What to Watch at the Federal Reserve’s May Meeting
The Federal Reserve is set to extend its pause on interest rate cuts on Wednesday amid concerns that President Trump’s tariffs will unleash fresh inflationary pressures while also hurting growth, a tricky combination that could lead to painful trade-offs for the central bank.
A decision to stand pat would keep interest rates at 4.25 percent to 4.5 percent, a level reached in December after a series of cuts in the second half of 2024.
Fed officials are in wait-and-see mode for now. They are closely tracking the incoming data for signs that consumer prices are rising again after a multiyear battle to keep them at bay, or that an otherwise solid labor market is starting to weaken. What they need is greater clarity on what, exactly, Mr. Trump has in store for the economy after a whirlwind of tariff announcements, government spending cuts and deportations.

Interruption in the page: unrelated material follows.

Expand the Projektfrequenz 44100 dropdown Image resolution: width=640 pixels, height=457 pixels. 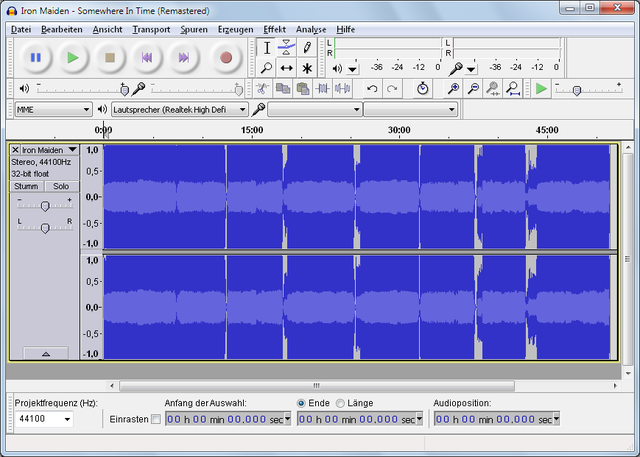(43, 419)
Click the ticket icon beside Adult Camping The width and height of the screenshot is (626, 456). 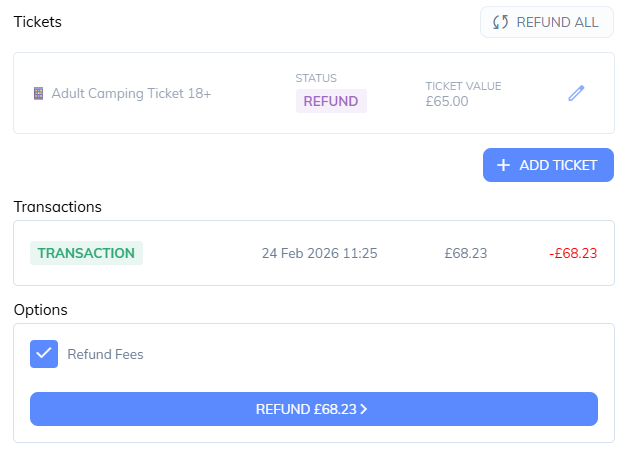tap(38, 93)
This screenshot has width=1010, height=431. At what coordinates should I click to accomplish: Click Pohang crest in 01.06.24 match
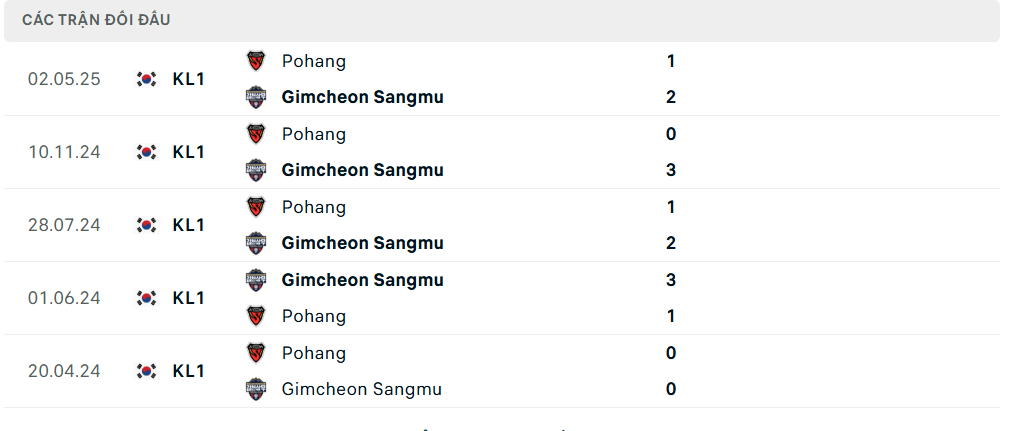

The Fed will release its latest policy statement on Wednesday at 2 p.m. in Washington. Jerome H. Powell, the Fed chair, will hold a news conference right after.
Here is what to watch for on Wednesday.
Temporary or Persistent?
Mr. Trump’s tariffs are widely expected to raise consumer prices, but the question is whether this will be a one-off increase or feed into a more persistent inflation problem. The answer will determine how carefully the Fed will proceed in terms of lowering interest rates.
At the last meeting in March, Mr. Powell told reporters that the Fed’s base case was for tariff-induced inflation to be “transitory,” reviving a term that gained notoriety after the Fed and other forecasters used it to initially describe price pressures during the pandemic. Those ended up causing the worst inflation spike in decades.